--- GIVEN DATA Enclosed Below ---
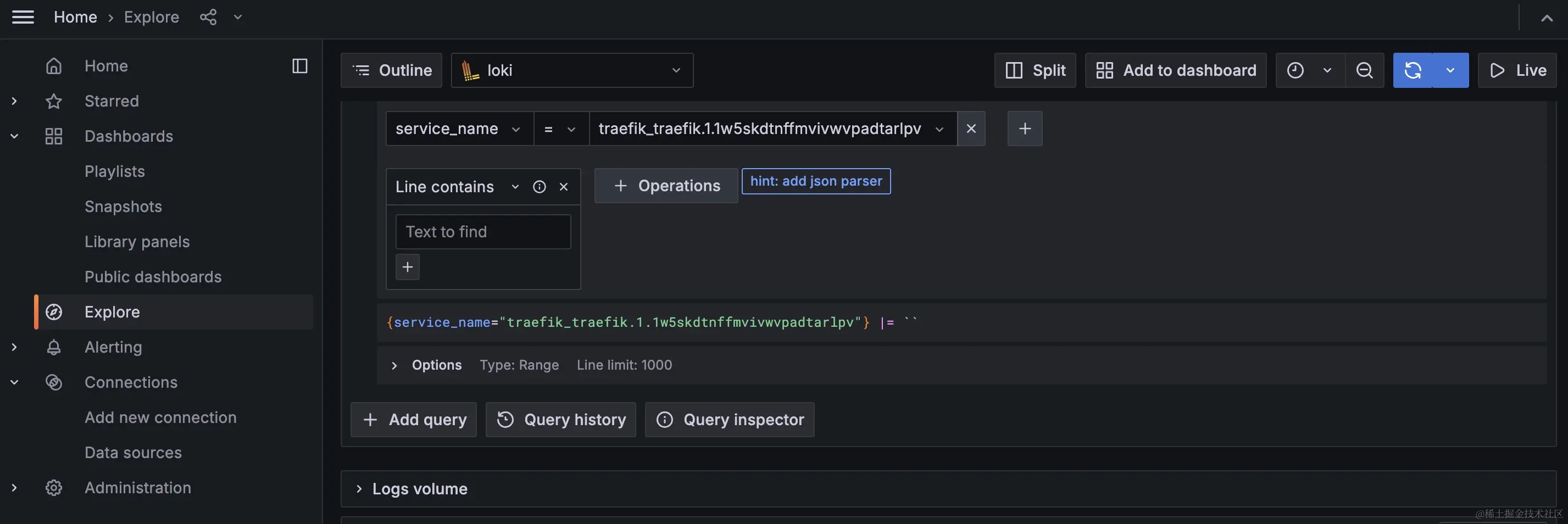Open Data sources in sidebar

pos(133,453)
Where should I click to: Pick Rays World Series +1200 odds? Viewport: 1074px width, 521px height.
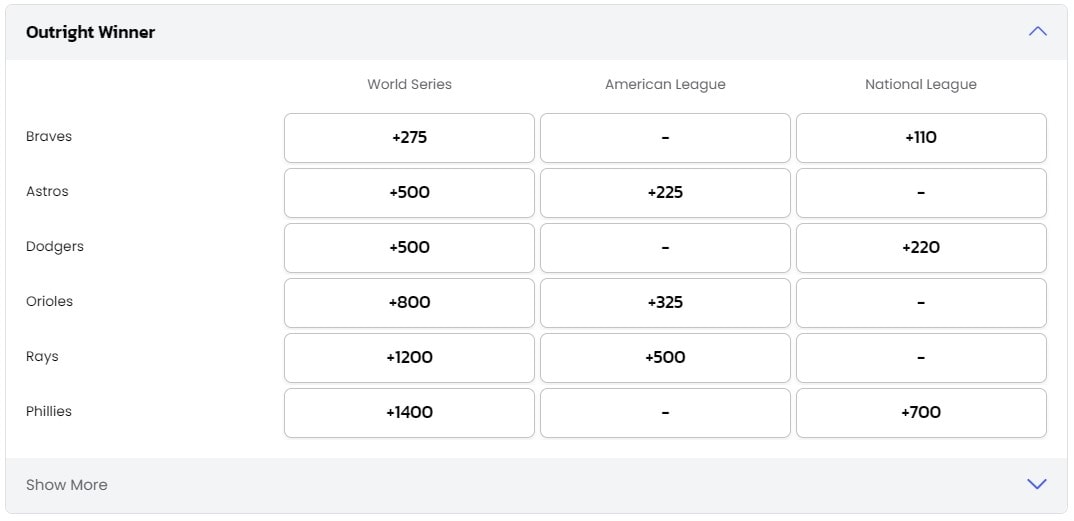(410, 357)
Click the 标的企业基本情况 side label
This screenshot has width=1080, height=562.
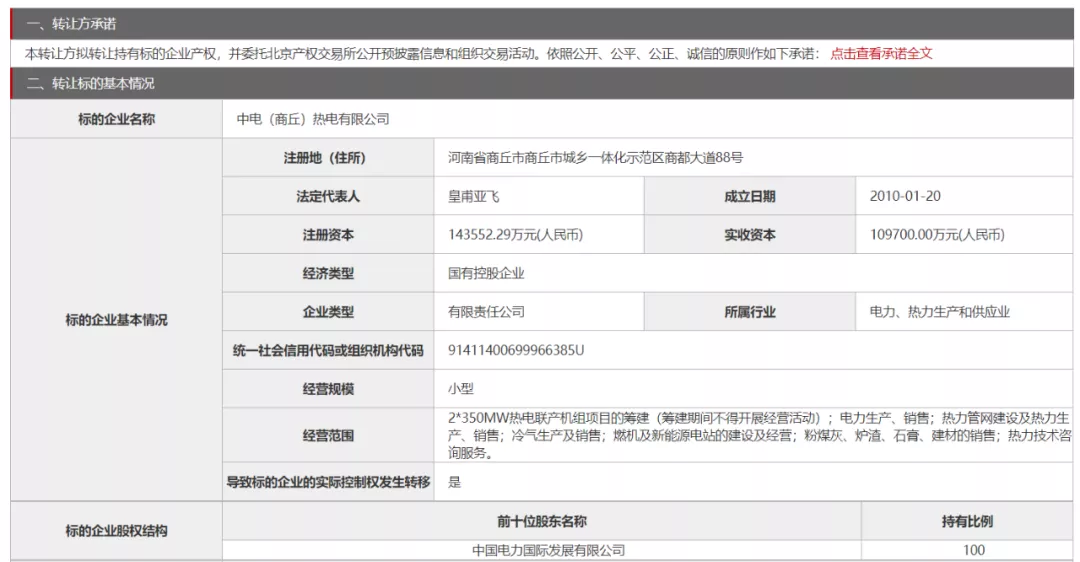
--- End of Enclosed GIVEN DATA ---
WORK ORDER » From the line containing "Where should I" through the last line of the listing, inclusive, transcribe every line exactly and nothing else; the pictures stay out.

REPLY TO THE EXERCISE »
Where should I click to: Pick Rays World Series +1200 odds? Viewport: 1074px width, 521px height.
(410, 357)
Click the 标的企业基本情况 side label
This screenshot has width=1080, height=562.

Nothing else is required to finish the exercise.